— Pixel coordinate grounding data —
== Segment start ==

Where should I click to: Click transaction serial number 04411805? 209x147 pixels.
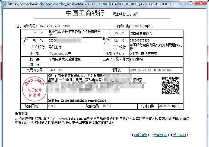[55, 70]
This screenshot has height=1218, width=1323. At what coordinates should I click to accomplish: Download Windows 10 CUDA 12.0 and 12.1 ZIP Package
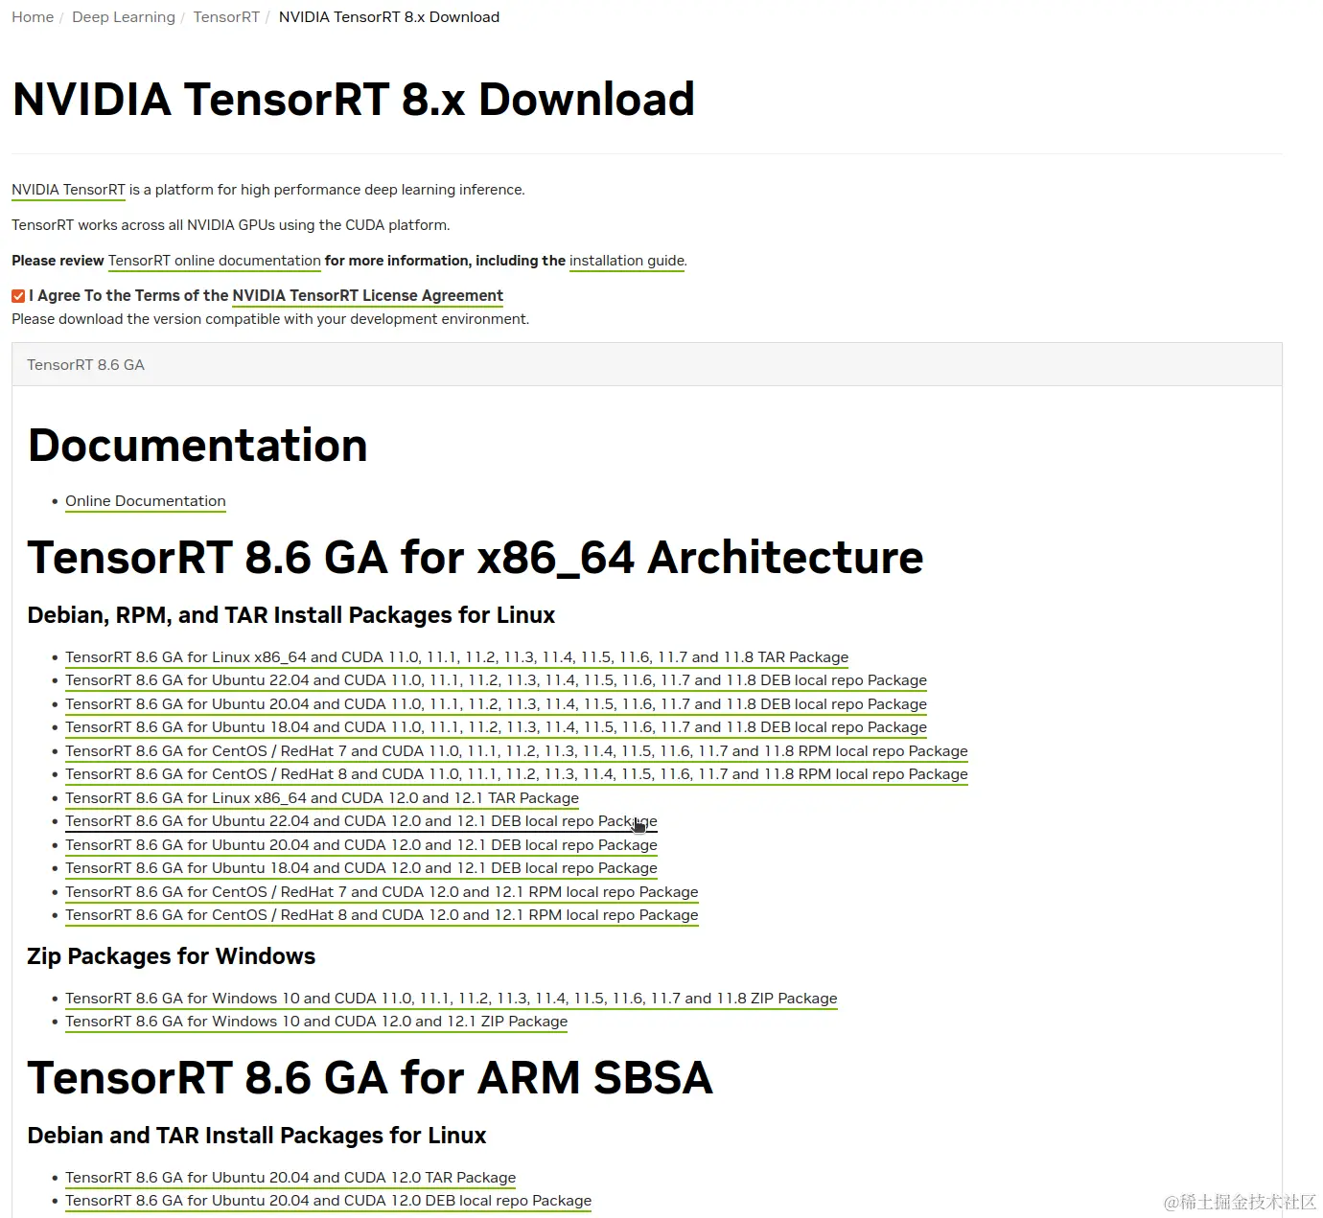coord(315,1022)
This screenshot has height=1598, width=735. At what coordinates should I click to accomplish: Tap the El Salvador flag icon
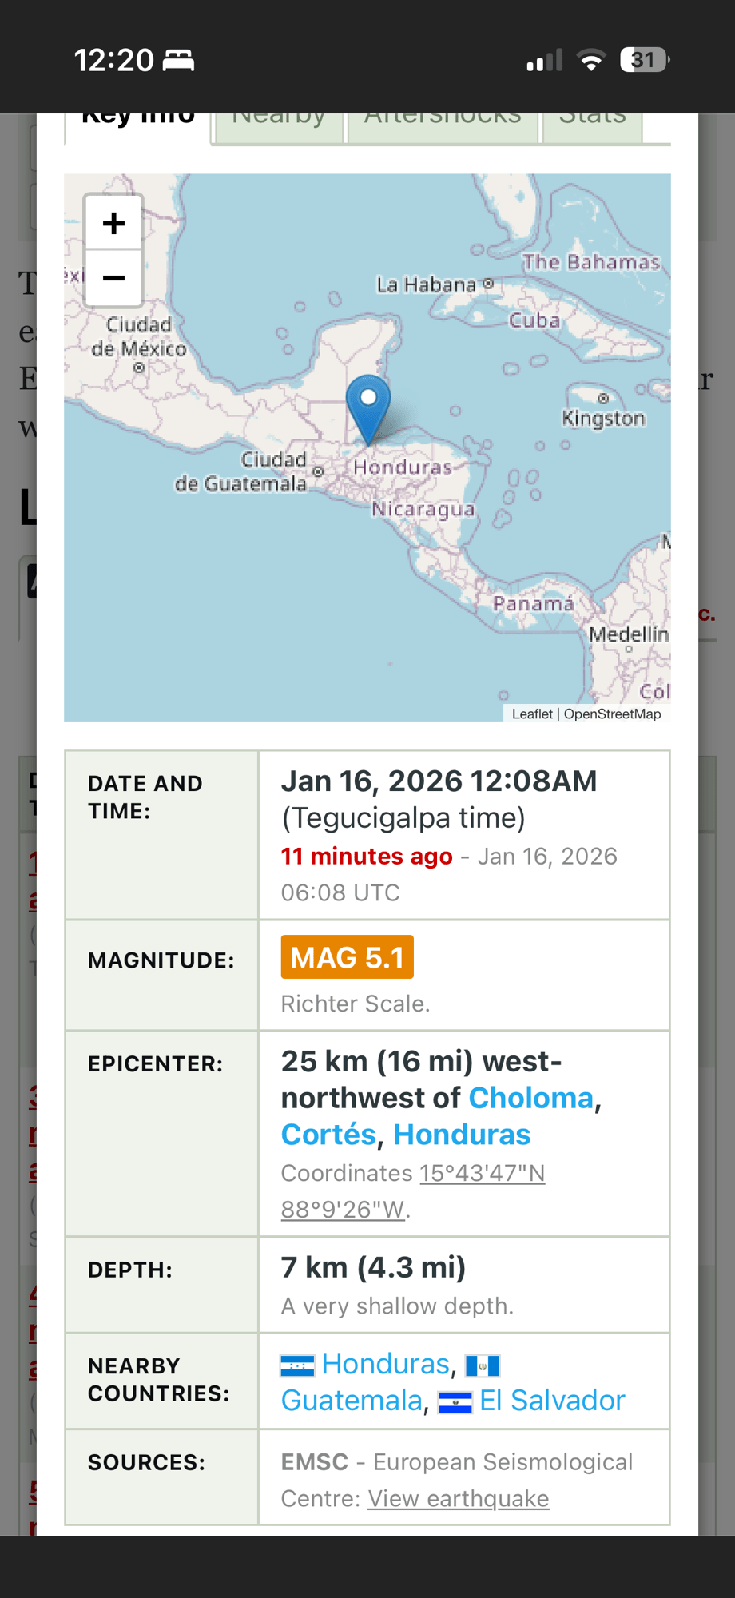tap(455, 1402)
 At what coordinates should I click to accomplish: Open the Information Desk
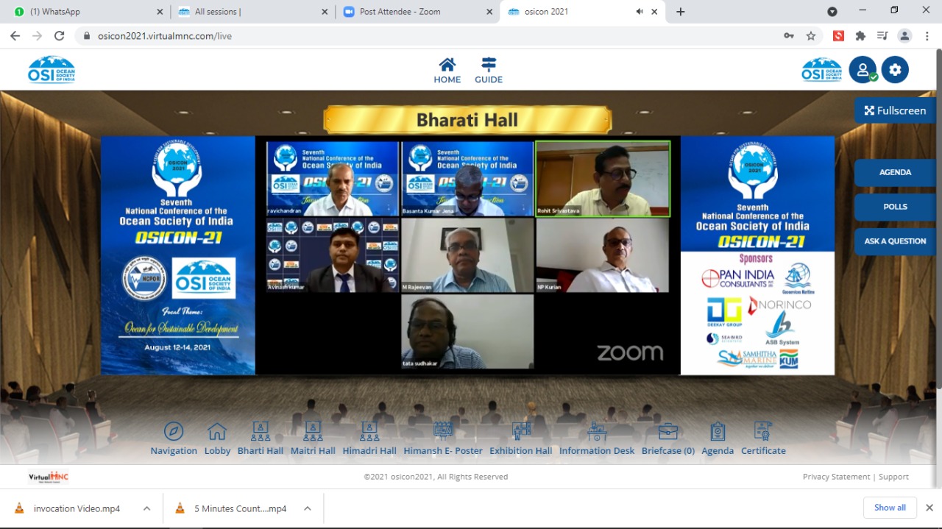(597, 432)
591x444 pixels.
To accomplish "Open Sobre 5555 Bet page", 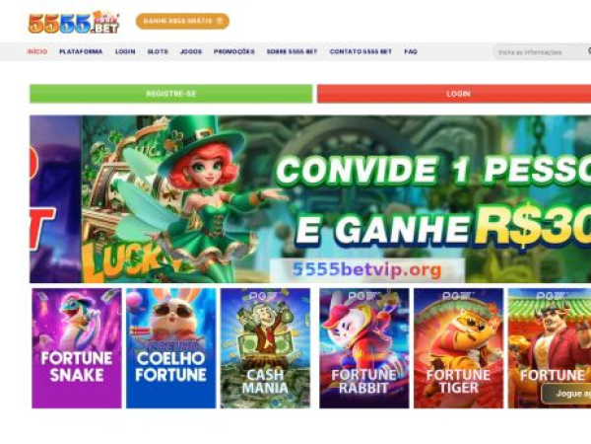I will pos(293,51).
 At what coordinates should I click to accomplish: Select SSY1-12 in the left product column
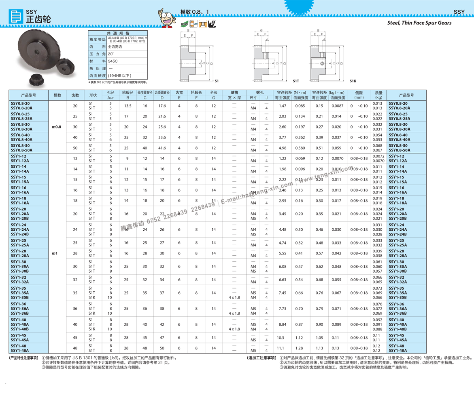pos(19,156)
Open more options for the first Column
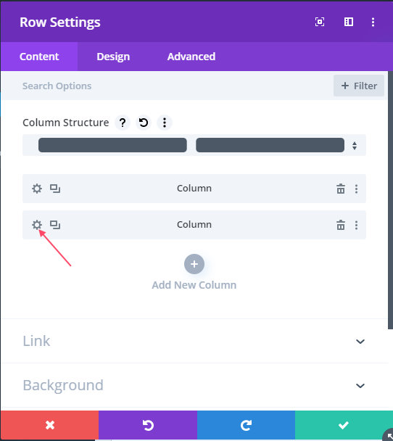This screenshot has height=441, width=393. click(x=356, y=189)
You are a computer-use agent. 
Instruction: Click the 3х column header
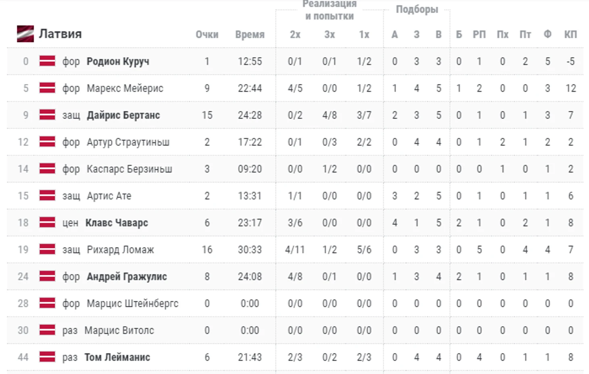pos(330,35)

== Segment end ==

— Requirement —
Omitting all pictures, retype exactly the lines from the line containing "You are a computer-use agent." down to the last line above, both ends included.

— Reply to the task —
You are a computer-use agent. 
Instruction: Click the 3х column header
pos(330,35)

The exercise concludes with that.